An integrated tool set that empowers different teams to collaborate effectively on content creation, management and publishing becoming a major priority. The Forrester paper makes four suggestions for organizations building an integrated tool set to meet their needs in integrated digital experience delivery:
- Identify IT barriers. Find out where IT people, processes or systems are creating obstacles in end-to-end content creation and publishing. For example, an over-reliance on IT to make day-to-day online content changes may be causing significant delays in getting a new product to market. Rank each of these barriers by their severity and ease of removal. Only once these IT barriers are understood and documented can the architecture of a new platform begin, as future success will be directly measured against a reduction in IT dependency for certain digital experience activities.
- Standardize, don’t over-engineer. Many organizations use an abundance of digital experience technologies across different departments, often causing a lack of integration and governance, as well as duplication of instances and multiple vendor solutions in play. Develop a reference digital experience architecture to help standardize and create operational efficiencies – but be careful of over-engineering the architecture. Where possible, a single tool set is preferable to enable dispersed teams to collaborate.
- Anticipate product complexity. High-quality product content is fundamental, yet many organizations are making mistakes when it comes to managing and publishing it. Recognize that complex product catalogs require highly structure content governance, and unstructured data tools such as the web content management system or homegrown solutions such as Excel will not be sufficient in the long term. Organizations with complex product lines must include Product Content Management solutions within the scope of their digital experience platform.
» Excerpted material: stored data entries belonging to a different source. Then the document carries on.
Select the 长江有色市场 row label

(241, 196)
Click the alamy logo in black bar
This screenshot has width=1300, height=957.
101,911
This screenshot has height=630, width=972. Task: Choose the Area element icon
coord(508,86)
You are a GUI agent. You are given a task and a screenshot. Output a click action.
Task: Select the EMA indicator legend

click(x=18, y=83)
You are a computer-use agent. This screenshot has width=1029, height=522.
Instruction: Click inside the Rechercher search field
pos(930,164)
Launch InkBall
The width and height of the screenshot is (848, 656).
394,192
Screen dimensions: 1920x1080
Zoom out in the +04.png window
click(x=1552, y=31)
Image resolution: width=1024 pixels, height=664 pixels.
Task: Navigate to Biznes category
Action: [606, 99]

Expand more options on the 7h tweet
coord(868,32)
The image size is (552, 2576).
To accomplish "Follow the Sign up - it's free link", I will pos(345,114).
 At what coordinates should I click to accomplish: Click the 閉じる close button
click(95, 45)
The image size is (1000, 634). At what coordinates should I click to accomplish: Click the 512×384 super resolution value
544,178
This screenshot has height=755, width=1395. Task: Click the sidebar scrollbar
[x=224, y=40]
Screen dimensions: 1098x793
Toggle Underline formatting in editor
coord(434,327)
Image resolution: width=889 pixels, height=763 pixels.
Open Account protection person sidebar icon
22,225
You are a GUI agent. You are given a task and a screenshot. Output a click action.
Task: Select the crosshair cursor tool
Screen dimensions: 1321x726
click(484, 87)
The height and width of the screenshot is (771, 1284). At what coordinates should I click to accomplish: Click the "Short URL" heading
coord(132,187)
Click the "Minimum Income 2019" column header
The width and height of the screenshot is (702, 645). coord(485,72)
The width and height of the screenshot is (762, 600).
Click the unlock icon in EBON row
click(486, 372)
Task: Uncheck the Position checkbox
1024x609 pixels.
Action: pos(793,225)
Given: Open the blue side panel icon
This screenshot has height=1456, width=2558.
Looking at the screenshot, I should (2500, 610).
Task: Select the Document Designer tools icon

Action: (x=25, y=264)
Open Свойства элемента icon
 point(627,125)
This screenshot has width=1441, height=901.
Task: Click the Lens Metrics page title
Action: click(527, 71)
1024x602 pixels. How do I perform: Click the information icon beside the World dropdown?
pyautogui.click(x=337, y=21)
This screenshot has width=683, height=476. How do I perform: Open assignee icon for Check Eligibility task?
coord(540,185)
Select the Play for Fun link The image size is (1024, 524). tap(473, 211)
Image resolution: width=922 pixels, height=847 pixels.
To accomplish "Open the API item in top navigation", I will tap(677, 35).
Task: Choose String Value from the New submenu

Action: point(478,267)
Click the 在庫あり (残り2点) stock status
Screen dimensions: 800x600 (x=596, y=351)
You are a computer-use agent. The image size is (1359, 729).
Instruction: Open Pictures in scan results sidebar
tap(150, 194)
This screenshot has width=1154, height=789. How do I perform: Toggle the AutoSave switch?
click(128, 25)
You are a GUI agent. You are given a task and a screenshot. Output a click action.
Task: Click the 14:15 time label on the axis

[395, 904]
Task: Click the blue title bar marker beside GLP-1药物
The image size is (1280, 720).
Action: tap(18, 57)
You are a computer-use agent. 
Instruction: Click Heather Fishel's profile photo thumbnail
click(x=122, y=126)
- Establish a Digital Center of Excellence. 72% of survey respondents say they already have a center of excellence in place to standardize processes and ensure consistency across disparate business units. Part of the role of this center is to put the customer at the centre of the digital experience journey – rather than allowing various business units to focus on their own myopic goals. Only a customer-first mindset can ensure a best-in-class digital experience strategy – regardless of the technologies you use.